What does (function (x,y){…})(a,b); mean in JavaScript?

I saw this function:

(function (x, y, data, lbl, dot) {
    // Function body...
})(x, y, data[i], labels[i], dot);

What is this? A function? Why place a function definition in ()?

Answers:

Answer

function() {} is a definition of an anonymous function and (function() {})() is a call of that anonymous function.

This works since functions can be passed like data. So window.alert is the known alert function itself and window.alert() will call that function.

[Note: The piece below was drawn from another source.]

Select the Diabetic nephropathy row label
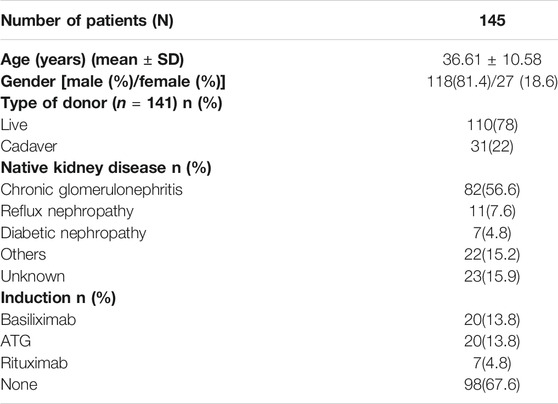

This technique is often used to keep the current variable scope clean as the function has its own variable scope.

Answer

It is a self anonymous invoking function. The function is defined and executed immediately. The parenthesis that wrap the function ensure that it is treated as a function expression instead of a function declaration. The final pair of parenthesis invoke the function and pass the arguments.

Answer

A self-executing anonymous function would be a pretty accurate description.

Answer

It is a self invoking function, it is executed right away. Self invoking functions are effective for avoiding creation of global variables, jQuery uses this very effectively.

Answer

The function inside the parenthesis is an anonymous function. I cannot say why this is done the way it is done, but the programmer defines and anonymous function, and calls it immediately. You could probably do the same thing by simply substituting its arguments with the values passed in, and removing the function definition.

Answer
var funct = function(x,y) { }
funct(1,2)

is the same as

(function(x,y){ })(1,2);

it defines a self invoking anonymous function. It gets executed and then thrown away. It is a way of tidying your code (although this is a bad example) and having private variables in only that scope. It also won't get stored within the closure.

Answer

In javascript you can have anonymous and self invoking functions.

function add(a, b)
{
   return a + b;
}

is same as

var add = function (a, b) {
             return a + b;
          }

and you call these as

add(10, 20)

You can define the function and call it immediately as

(
   function(a, b)
   {
      return a + b;
   }
)(10, 20);

The

   (
       function(a, b)
       {
          return a + b;
       }
    )

part defines a function, and the (10, 20) immediately after it calls the function just defined, with 10 and 20 as arguments to it.

Since the function does not have a name, it cannot be used later in the code.

The code in your question is probably minified, and creates a function in a similar way and calls it immediately.